Did Gizmodo do the right thing and return the device to Apple? No. Instead, they posted pictures and other details in an effort to bring in the usual massive traffic spike that an exclusive Apple story guarantees. I’m pretty sure that would be considered theft, as well as leaking trade secrets.

Because of this leak, Apple lost the element of surprise. Their competitors now know what the next iPhone will feature, and they can make plans for their own competing phones. Gizmodo has just painted a big legal target on their collective backs, and I imagine Apple will be launching their missiles any day now.

I really can’t see how Gizmodo is justified in their actions. Did we all want to know what the iPhone 4G would be like? Yes. Did we need to know? No.

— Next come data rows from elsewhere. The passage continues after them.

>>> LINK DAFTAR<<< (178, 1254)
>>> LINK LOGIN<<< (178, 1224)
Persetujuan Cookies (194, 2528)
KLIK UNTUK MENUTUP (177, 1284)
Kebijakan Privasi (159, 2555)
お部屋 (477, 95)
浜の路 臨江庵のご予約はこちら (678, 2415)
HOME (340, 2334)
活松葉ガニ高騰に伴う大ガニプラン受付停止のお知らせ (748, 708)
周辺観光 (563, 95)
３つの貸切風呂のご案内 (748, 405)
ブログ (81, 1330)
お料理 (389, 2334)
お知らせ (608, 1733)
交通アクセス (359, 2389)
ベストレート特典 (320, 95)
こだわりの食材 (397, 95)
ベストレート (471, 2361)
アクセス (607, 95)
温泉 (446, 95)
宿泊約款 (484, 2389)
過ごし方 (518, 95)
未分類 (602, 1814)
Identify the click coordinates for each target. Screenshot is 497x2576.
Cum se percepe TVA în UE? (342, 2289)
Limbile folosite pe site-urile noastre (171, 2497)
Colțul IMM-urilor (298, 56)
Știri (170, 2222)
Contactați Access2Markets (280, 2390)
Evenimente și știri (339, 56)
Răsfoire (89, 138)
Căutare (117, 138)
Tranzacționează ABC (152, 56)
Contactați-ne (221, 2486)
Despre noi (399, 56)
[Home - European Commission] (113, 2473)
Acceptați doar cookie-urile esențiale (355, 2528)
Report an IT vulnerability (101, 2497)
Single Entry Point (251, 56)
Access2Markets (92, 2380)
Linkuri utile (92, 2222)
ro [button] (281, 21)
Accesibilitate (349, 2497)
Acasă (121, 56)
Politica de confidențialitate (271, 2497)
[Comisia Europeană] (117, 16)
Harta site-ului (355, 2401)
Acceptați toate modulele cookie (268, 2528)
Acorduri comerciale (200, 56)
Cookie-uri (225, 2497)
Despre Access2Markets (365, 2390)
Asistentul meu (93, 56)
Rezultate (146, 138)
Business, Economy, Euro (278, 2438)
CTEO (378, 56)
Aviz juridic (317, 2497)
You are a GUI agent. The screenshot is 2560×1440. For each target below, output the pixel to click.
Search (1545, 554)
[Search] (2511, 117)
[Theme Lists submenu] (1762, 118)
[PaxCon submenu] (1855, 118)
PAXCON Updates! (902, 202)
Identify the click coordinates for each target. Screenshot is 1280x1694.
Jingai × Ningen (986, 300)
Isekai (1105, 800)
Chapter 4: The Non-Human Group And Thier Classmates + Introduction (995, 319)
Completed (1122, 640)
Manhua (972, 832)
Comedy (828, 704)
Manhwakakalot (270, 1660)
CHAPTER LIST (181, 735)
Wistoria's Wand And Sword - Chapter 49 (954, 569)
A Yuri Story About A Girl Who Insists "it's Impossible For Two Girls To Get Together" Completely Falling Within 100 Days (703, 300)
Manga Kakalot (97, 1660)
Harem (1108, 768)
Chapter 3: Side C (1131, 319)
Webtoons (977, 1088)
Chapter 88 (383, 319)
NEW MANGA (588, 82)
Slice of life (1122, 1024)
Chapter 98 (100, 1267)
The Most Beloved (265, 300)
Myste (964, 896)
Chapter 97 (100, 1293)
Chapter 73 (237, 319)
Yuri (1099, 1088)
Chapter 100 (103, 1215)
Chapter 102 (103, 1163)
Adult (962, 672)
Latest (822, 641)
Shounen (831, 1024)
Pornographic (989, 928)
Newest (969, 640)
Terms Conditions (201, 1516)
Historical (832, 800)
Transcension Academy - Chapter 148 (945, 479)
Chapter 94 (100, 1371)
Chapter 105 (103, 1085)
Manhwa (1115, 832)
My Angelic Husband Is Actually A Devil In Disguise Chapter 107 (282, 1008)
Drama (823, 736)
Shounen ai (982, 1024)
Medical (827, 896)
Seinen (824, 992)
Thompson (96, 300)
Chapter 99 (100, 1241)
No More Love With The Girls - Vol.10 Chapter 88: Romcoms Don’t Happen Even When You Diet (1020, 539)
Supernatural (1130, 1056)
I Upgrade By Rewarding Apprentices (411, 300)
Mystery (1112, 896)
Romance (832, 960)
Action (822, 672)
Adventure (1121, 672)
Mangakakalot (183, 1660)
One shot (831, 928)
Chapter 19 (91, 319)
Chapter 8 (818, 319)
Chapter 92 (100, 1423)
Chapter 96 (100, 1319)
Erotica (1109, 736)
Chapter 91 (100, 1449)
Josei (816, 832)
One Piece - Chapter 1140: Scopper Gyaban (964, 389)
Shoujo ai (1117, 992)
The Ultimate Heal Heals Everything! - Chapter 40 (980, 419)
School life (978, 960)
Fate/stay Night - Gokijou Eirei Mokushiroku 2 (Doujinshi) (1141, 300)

Did we have a right to know? Absolutely not.

Not only has Apple taken a blow as a result, but an Apple employee could conceivably lose his job. Gizmodo crossed the line separating ethical reporting from unconscionable profit-seeking.

  • Jesse

    I couldn’t agree more! I was shocked that so many people gave them credit for getting a scoop, but I see this as theft and destruction of private property! I hope someone gets in some huge trouble for this.

    • Matt

      And to top it all off, they posted another story (“How Apple Lost the Next iPhone”) publicly naming and ridiculing the employee who lost the device.

      To quote @chriscoyier, “I’d unsubscribe if I didn’t already do that a long time ago.”

  • Mir

    Hey, you know what they say, any publicity is good publicity. It’s funny how a misplaced iPhone ends up in Gizmodo’s hands. Wouldn’t the person just return the phone to the owner (since he knew who the owner was)?

    Something isn’t right about this story, but, in the end, I think both Apple and Gizmodo benefit from it.

  • Karl Johnson

    I agree with Mir – it does seem like a little fishy. But could have worked out well for both sides. Apple get the new mobile phone mentioned in very viral way which does not look staged (to some) and Gizmodo get traffic. I imagine that when a users found out a new iPhone was on the way, they held out for it.